After Obamacare Fiasco, Call Goes Out to Get Government Up to Digital Speed

Authors wade into debate over problems with Obamacare signup.

For many people, one man behind the scenes lay at the heart of Barack Obama’s 2012 re-election victory: Reed Harper, chief technology officer for Obama’s presidential campaign.

That’s because Harper was responsible in large part for the campaign’s digital strategy, credited with effectively identifying and mobilizing voters through a combination of information-sharing, database-building and social media. Those efforts made Harper a bit of a star among many younger and more tech-savvy folks.

Today, Harper waded into the debate over high-profile problems and frustration with signing people up for Obamacare by calling for a more comprehensive digital strategy in the highest reaches of the federal government. Writing in the New York Times, Reed and another political programmer, Clay Johnson, said:

This latest failure is frustrating for us to watch. Our careers have largely been about developing technology that allows more people to participate in the way we finance, support and elect candidates for public office. Together, we’ve done things that transformed elections, but we now need that work to carry into transforming government.

They also laid the problems in getting the Affordable Care Act’s main web site, healthcare.gov, to work properly at the feet of a broken procurement system that weeds out innovation and rewards success at navigating government contracts.

The president should use the power of the White House to end all large information technology purchases, and instead give his administration’s accomplished technologists the ability to work with agencies to make the right decisions, increase adoption of modern, incremental software development practices …

Large federal information technology purchases have to end. Any methodology with a 94 percent chance of failure or delay, which costs taxpayers billions of dollars, doesn’t belong in a 21st-century government.

While they’re correct, I’m not sure the duo goes far enough. Why not something like a Cabinet-level office of Digital Initiatives and Implementation?
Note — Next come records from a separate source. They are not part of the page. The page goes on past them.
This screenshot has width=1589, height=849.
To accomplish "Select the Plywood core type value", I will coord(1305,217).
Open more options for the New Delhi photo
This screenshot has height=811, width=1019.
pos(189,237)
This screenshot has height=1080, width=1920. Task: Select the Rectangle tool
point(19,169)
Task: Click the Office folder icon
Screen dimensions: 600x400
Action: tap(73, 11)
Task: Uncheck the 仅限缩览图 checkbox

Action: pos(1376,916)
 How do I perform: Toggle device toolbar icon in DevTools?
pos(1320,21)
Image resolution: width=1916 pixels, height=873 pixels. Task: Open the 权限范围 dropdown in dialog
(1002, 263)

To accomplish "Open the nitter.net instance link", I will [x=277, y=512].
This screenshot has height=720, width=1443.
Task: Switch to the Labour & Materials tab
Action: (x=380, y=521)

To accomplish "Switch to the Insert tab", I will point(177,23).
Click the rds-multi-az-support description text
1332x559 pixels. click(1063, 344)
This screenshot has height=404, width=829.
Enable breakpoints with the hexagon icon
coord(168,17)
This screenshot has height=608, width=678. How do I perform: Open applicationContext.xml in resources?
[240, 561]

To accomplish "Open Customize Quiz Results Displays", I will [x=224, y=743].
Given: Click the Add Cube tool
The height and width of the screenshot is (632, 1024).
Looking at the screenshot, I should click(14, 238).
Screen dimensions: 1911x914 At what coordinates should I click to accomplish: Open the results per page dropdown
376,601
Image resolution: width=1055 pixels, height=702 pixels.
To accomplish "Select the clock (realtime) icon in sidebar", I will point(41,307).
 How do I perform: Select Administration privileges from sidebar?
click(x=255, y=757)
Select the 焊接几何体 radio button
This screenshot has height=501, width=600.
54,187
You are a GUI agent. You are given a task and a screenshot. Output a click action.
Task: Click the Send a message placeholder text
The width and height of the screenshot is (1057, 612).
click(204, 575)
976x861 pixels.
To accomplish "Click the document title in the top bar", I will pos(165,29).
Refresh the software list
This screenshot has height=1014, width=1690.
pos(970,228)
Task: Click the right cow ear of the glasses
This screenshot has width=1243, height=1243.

Not to forward a particular political strategy, but to focus government efforts on helping the country move into the digital future.

From privacy cases to government surveillance to ways government services are being increasing delivered electronically at the state, federal and local levels, isn't it time we accept that governments across the land, and in particular the feds, remain hide-bound in dealing with the ever changing digital landscape?

By putting it into the level of a Cabinet office, the President can show real commitment to ensuring America remains at the forefront of effective government and digital innovation.

And for those who suggest another federal agency or Cabinet office would result in simply more regulation of an industry that can ill-afford, I ask a simple question:

When’s the last time you heard that the U.S. Department of Commerce seriously held back an American company from going about their business?